Post your question to a community of 469,576 developers. It's quick & easy.

Backup using prefetch size for reading.

Hi,

I have a quick question, when one sets the prefetch size = extent size, then
when doing a backup we will have 1 agent (db2bm) doing the reads. If we have
prefetch size a multiple of extent size AND we have multiple containers
and/or PARALLEL_IO set then not db2bm but the db2 prefetchers will read the
data.
Now no matter which one reads the data, it will still be read in 1 extent
size. Wouldn't it thus be much more efficient to always use the the
prefetchers to read the data?

For example,
A) 2 containers, prefetch = extent: db2bm will read extent size from
container 1, then extent size from container 2, .....

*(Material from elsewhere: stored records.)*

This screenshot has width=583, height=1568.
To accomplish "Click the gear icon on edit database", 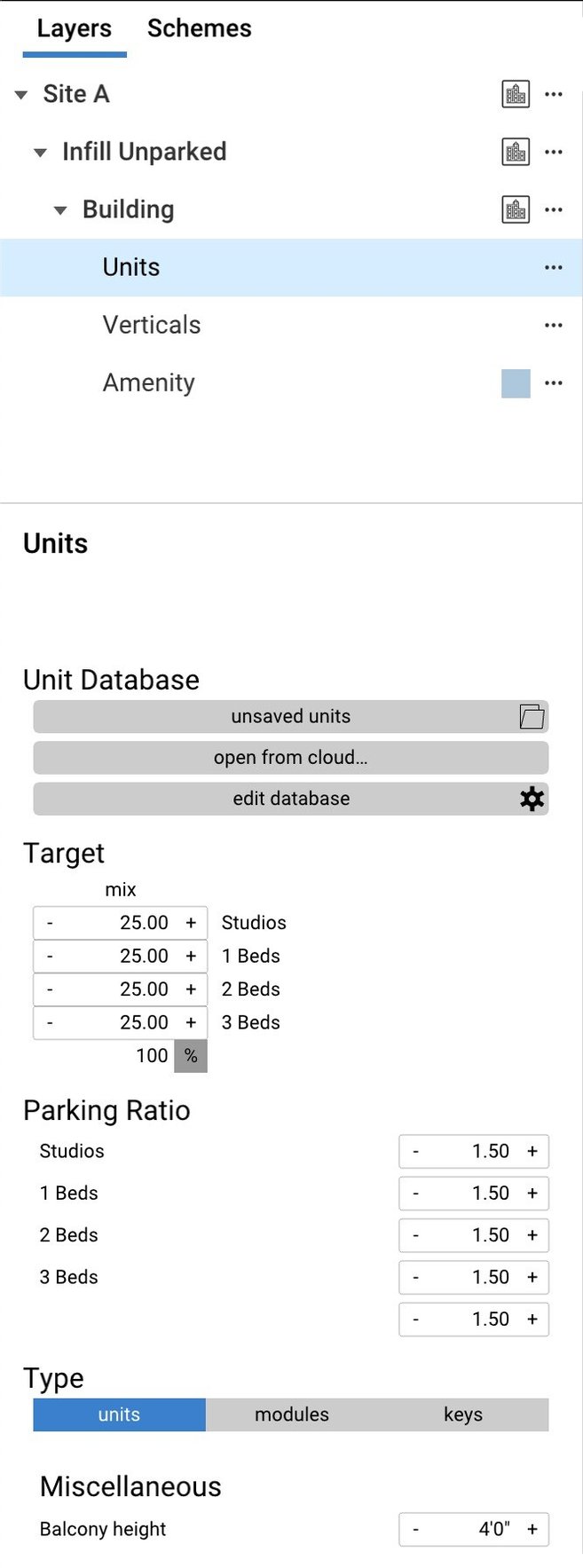I will click(x=532, y=799).
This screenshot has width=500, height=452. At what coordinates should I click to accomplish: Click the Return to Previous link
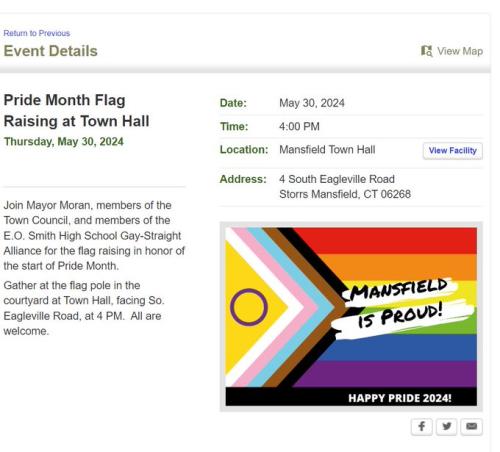pos(37,33)
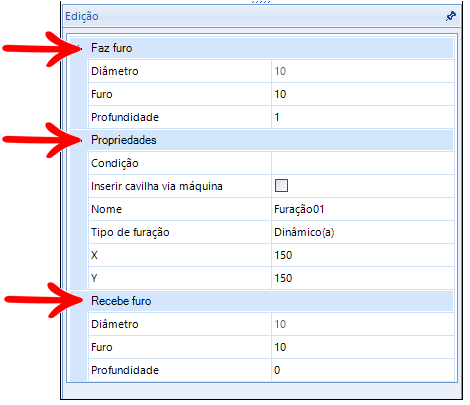Toggle the Inserir cavilha via máquina checkbox
The image size is (470, 405).
281,186
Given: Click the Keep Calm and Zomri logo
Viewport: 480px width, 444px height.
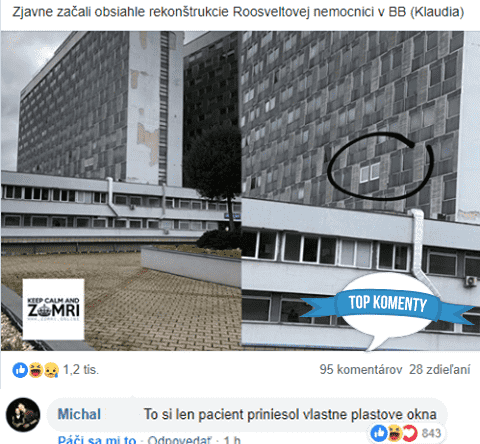Looking at the screenshot, I should click(x=53, y=309).
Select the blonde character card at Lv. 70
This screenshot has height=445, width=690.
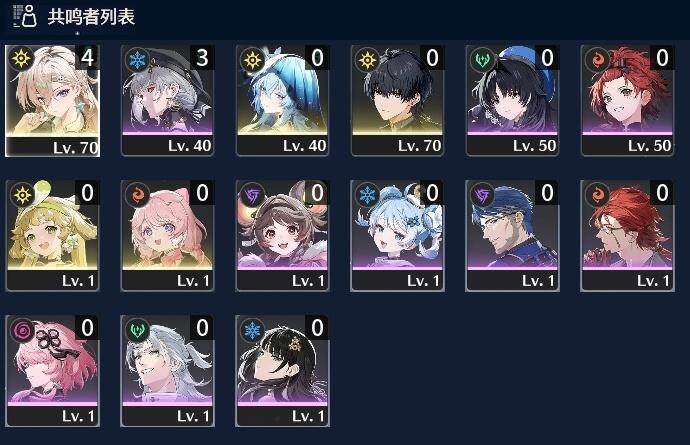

B) 2 containers, prefetch > extent: 2 prefetchers will read 1 extent
size, 1 from container 1 and the other one from container 2.

Seems to me that B is more efficient. But since this is a OLTP database, we
have prefetch size = extent size. Would the logic then be better to state:

A) 1 container, prefetch = extent: db2bm will read extent size from
container 1
B) 2 containers, prefetch = extent: 2 prefetchers will read 1 extent
size, one from container 1 and the other one from container 2.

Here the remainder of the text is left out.